Aunque lo más importante es que para ser de izquierdas no hace falta plantearse nada, simplemente hay que seguir las consignas izquierdistas al uso. No es necesario analizar datos, escrutar cifras o pensar en causas y consecuencias de una determinada postura política o económica, basta con alinearse con la posición generalmente aceptada por los gurús de la cuerda. Indudablemente eso ahorra mucho tiempo, esfuerzo y quebraderos inútiles de cabeza.

El pensamiento de izquierdas se simplifica al máximo y eso es una gran ventaja. Porque todo se vuelve blanco o negro y no hay tonos de gris, sino buenos y malos. Pongamos unos ejemplos prácticos para entenderlo mejor:

Judíos = malos Palestinos = buenos
Bancos = malos Cajas = buenos
Desarrollo = malo Ecologismo = bueno
Religión = mala Ideología = buena
Pinochet = malo Fidel Castro = bueno
Bush = malo Obama = bueno (hasta hace un mes)

Y así de fácil y cómodo todo. Lo cual resulta ser, como vengo diciendo, muy conveniente en esta sociedad nuestra.

A pesar de todas las ventajas, y los escasos o nulos inconvenientes, yo no he logrado ser de izquierdas. Tuve mi momento de debilidad en aquella lejana y tierna adolescencia de provincias, pero la fiebre se pasó muy pronto. Desafortunadamente.

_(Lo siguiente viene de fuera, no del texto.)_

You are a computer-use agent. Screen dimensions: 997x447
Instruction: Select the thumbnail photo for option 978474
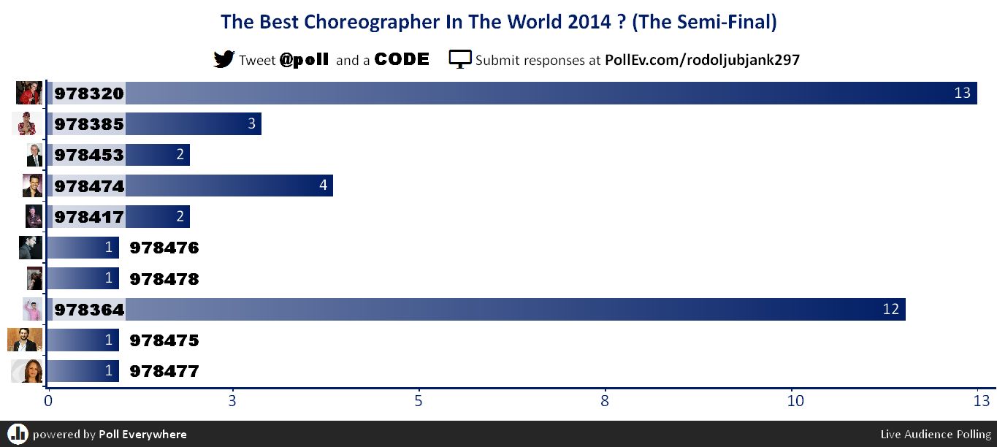point(32,186)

La cuestión es que no tardé en darme cuenta de que el estilo de vida de los izquierdistas, públicos y privados, que me rodeaban poco o nada tenía que ver con los dictados morales de su propia ideología.

Claro que desde que Víctor Manuel, el que algún día fuera cantante del régimen franquista, dijo aquello de “soy comunista, no gilipollas”, a todos nos quedó muy claro que la pátina de autoridad moral que recubre a las personas de izquierdas está a prueba de opiniones y comportamientos. Si se cree firmemente en la igualdad, ¿qué derecho tienen los demás para juzgar mi acomodado estilo de vida?. Porque la igualdad sirve para defenderla en la piel ajena, nunca para promulgarla en el ámbito personal: yo tengo más porque me lo he ganado y además soy de izquierdas.

La cuestión es que creo que a estas alturas de la vida no lo voy a conseguir. Por mucho que me empeño y pongo atención a lo que dicen los líderes y gurús de la izquierda, en cuanto analizo el discurso –quién me mandará a mi analizar ni cuestionar nada, procediendo de aquellos que cuentan con tanta autoridad moral-, empiezo a ver lagunas por todos lados y tengo que contradecirlos automáticamente.

Que nadie me malinterprete, no se trata de acusar a nadie de hipócrita. A lo que yo me refiero es a la sistemática ejecución que hacen los izquierdistas acomodados de los comportamientos contrarios a los que públicamente defienden. Lo cual es muy diferente, claro está.

¡Con lo fácil que lo ponen y no hay manera!. Hasta películas y documentales muy entretenidos y llenos de efectos especiales divulgan los nuevos intelectuales de la izquierda, pero yo me resisto a las incómodas verdades y a las denuncias en formato alta definición. Casualmente todas estas cintas generan pingües beneficios a sus izquierdistas autores, pero eso es sólo una disfunción del capitalismo, tan odiado por los que con más fruición recogen sus frutos.

Como digo, siempre he querido ser de izquierdas, el problema es que me estoy resistiendo demasiado, a pesar de los parabienes que depara a sus seguidores.